## Task details
Exactly the lines from the first line of the listing through the line containing "Task: Click the Proposals icon in sidebar" should appear in the output, unchanged.

## Study material
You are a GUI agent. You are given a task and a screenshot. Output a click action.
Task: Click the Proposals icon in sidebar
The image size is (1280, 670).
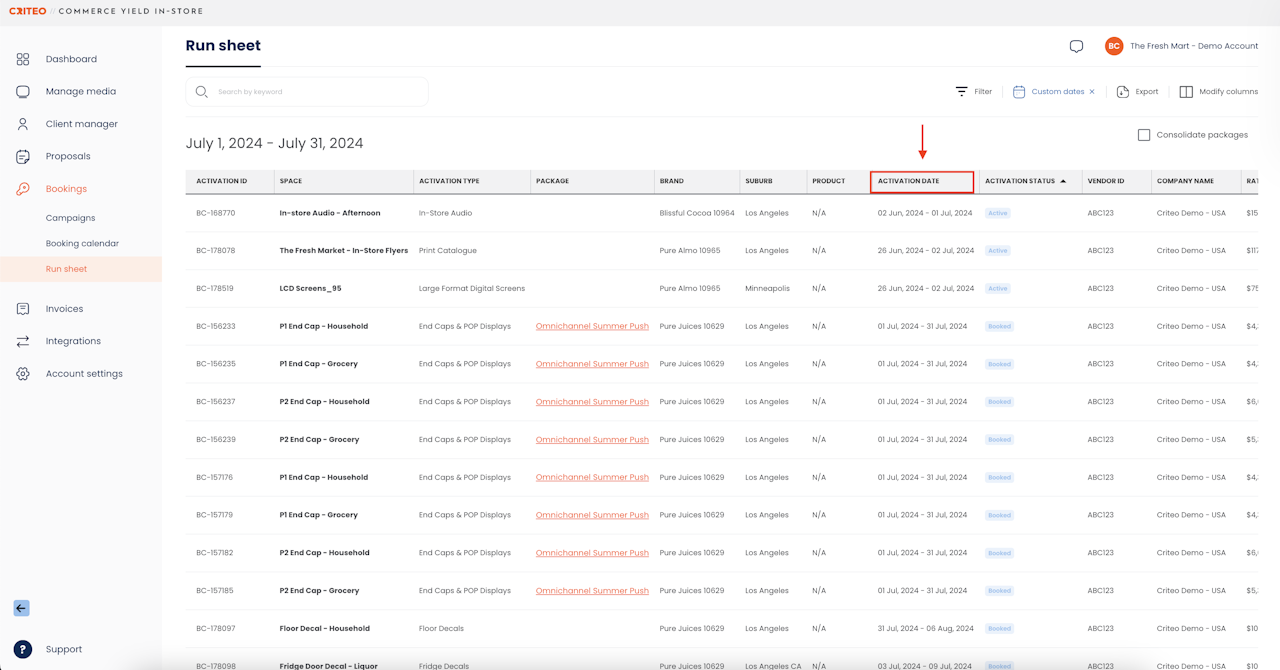coord(23,156)
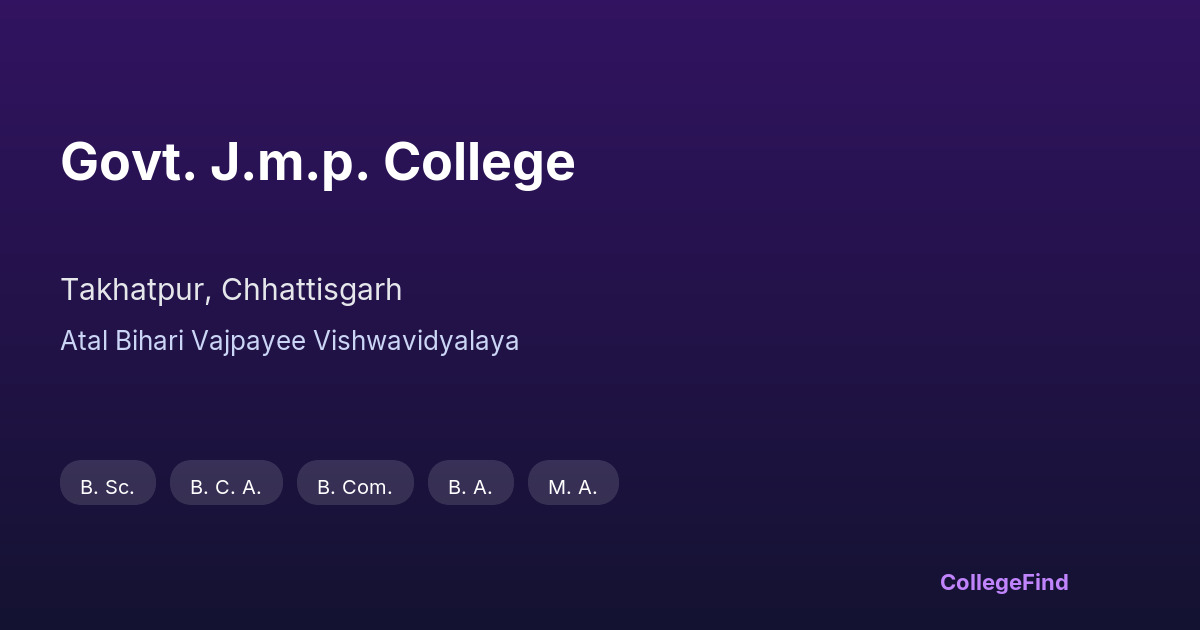Click the word College in the main heading
This screenshot has height=630, width=1200.
pyautogui.click(x=479, y=162)
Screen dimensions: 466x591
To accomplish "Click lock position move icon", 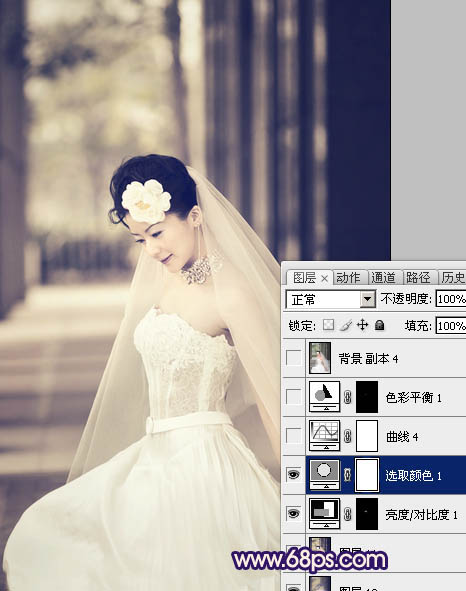I will click(x=363, y=325).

## Answer to the exercise
You are a GUI agent. You are given a task and a screenshot. Output a click action.
Task: Click the Proposals icon in sidebar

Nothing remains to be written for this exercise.